Extracted records
+ + +

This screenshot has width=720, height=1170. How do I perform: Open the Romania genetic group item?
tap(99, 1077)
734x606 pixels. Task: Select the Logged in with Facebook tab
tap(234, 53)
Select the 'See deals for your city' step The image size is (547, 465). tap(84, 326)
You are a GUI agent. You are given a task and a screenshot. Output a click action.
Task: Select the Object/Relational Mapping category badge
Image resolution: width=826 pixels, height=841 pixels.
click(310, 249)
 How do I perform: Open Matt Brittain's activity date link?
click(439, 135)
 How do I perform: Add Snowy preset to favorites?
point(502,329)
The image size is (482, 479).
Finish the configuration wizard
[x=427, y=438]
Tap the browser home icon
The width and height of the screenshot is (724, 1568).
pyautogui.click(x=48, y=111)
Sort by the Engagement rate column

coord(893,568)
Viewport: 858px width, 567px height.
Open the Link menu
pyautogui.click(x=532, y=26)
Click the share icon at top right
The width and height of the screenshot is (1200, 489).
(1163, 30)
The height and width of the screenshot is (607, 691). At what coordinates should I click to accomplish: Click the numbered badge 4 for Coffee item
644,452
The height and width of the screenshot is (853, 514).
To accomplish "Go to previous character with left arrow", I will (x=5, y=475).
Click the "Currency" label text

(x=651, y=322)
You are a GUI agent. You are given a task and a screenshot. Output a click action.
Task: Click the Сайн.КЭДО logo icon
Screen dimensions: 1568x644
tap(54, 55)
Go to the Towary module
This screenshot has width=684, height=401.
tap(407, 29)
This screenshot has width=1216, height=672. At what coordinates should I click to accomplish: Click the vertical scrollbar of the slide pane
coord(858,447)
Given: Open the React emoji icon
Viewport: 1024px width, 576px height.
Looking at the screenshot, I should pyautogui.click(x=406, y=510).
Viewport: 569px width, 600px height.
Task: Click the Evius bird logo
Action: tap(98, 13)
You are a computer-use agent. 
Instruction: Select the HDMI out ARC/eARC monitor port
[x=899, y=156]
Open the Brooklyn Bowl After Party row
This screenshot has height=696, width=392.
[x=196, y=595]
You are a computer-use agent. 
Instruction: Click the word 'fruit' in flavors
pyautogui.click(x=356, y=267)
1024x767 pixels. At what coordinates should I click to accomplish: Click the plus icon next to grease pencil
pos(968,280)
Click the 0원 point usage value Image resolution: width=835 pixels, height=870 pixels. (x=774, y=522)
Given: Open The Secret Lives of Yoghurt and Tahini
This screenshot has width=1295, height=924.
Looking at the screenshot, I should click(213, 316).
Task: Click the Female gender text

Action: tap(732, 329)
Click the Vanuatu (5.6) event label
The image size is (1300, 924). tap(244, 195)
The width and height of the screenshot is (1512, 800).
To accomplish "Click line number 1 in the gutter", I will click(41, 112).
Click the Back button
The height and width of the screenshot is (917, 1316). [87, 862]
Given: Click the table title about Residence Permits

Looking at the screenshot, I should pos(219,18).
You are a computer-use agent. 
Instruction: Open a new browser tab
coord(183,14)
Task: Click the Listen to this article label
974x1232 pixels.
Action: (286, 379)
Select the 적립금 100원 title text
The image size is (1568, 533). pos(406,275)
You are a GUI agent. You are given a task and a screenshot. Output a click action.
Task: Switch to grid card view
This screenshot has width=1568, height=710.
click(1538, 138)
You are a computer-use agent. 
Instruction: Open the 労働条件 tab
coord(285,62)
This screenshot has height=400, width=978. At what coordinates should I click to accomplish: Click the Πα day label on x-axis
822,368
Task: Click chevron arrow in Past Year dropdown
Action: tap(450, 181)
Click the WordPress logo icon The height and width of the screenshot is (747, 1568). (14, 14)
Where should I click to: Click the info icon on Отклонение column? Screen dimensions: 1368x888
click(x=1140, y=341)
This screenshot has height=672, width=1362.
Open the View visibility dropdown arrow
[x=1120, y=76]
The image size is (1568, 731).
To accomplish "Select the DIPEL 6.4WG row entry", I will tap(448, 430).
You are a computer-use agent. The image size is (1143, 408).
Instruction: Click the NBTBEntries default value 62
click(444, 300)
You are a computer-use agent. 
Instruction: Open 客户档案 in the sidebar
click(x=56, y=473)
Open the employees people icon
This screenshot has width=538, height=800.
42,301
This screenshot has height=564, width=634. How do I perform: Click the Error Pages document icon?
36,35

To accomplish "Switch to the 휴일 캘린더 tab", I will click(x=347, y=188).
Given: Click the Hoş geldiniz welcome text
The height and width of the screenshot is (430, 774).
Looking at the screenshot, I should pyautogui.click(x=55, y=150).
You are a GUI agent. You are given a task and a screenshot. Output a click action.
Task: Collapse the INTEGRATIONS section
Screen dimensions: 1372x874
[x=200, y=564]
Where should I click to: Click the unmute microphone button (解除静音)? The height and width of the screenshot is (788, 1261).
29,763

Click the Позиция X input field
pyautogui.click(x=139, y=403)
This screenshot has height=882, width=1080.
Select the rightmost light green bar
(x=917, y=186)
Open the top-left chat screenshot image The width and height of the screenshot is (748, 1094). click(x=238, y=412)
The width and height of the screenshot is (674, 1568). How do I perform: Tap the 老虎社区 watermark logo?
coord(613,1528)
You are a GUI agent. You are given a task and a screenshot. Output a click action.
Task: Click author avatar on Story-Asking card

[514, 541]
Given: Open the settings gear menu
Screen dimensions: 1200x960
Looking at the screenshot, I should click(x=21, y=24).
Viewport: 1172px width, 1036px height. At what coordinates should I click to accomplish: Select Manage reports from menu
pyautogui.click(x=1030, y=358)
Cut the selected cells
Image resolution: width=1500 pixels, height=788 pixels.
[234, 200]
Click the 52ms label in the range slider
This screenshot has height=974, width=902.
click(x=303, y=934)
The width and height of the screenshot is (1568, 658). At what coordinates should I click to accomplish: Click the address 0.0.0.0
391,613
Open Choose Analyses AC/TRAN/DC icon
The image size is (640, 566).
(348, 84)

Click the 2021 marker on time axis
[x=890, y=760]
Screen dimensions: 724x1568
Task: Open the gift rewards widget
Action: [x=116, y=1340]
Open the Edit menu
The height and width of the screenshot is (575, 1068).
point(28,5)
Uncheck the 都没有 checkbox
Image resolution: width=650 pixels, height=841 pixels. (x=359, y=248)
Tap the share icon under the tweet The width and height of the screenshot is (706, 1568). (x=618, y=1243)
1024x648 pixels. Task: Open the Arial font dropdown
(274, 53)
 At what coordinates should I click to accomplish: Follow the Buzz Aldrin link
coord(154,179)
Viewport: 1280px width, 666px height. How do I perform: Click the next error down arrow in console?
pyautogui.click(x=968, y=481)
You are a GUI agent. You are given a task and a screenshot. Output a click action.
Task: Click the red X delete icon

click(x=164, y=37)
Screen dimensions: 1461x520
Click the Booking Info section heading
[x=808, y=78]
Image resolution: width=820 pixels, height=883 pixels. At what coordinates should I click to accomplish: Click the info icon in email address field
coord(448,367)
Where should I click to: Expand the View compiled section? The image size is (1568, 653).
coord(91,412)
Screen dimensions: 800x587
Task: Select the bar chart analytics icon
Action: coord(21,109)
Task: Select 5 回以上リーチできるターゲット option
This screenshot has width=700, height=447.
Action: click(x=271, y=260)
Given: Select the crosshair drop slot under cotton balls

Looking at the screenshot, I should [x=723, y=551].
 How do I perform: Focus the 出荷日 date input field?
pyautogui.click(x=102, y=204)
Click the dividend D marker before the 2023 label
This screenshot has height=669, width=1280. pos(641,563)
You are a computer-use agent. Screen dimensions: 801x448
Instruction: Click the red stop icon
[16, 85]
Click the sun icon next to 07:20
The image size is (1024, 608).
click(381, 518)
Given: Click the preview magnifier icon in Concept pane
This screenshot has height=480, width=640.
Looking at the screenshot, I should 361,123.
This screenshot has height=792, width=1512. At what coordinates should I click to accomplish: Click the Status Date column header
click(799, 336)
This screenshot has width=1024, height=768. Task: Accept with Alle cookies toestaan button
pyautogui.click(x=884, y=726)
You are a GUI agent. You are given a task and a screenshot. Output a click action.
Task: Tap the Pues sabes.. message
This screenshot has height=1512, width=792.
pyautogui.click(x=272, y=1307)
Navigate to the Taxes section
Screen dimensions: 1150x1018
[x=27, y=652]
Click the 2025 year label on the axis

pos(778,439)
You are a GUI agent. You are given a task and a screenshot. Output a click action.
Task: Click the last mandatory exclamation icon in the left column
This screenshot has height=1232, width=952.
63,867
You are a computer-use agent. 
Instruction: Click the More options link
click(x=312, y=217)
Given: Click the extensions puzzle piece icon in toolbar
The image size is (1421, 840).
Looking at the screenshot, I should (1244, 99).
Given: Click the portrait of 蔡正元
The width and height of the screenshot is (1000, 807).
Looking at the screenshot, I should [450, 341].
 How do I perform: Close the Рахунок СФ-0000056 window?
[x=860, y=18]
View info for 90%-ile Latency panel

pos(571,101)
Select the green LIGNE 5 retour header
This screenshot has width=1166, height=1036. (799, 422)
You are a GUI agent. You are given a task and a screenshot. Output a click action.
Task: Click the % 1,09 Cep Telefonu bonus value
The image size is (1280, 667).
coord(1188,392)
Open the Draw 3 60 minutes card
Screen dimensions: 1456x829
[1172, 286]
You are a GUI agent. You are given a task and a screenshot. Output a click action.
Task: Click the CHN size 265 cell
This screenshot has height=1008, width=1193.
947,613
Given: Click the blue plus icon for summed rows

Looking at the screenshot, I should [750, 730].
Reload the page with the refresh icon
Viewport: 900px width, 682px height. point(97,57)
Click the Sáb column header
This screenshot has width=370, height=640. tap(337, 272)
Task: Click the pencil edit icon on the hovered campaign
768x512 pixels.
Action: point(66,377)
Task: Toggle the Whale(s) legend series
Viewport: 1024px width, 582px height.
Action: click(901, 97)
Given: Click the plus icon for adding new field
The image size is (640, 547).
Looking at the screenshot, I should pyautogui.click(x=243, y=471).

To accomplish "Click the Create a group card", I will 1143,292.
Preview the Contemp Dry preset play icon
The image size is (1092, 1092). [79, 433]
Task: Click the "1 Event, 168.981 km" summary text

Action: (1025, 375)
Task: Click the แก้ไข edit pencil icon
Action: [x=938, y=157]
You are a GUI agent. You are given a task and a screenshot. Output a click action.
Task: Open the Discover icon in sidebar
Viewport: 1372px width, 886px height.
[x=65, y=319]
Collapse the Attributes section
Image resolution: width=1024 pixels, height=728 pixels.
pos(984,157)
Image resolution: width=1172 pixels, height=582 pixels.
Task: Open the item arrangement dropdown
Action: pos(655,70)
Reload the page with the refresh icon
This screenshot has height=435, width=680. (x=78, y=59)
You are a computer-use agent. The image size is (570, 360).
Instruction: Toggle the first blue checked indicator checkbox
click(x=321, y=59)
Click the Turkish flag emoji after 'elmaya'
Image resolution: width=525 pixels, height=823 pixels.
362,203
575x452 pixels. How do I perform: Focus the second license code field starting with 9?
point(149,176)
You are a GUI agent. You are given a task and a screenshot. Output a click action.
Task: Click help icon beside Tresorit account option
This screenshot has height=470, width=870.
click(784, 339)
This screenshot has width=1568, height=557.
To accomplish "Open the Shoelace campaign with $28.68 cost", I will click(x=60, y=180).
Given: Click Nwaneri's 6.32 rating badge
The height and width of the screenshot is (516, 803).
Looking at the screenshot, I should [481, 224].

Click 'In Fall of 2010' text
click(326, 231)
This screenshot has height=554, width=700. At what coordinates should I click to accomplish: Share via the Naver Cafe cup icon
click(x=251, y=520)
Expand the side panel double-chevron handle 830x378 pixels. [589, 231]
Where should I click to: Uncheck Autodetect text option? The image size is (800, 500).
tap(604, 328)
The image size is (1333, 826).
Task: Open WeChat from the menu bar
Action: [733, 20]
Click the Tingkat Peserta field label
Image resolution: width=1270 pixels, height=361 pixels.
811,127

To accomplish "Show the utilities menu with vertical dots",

+ + +

Pull together all lines from the data that mention the word "Switch".

Task: Switch to grid card view
To accomplish "Switch to the 휴일 캘린더 tab", I will click(x=347, y=188).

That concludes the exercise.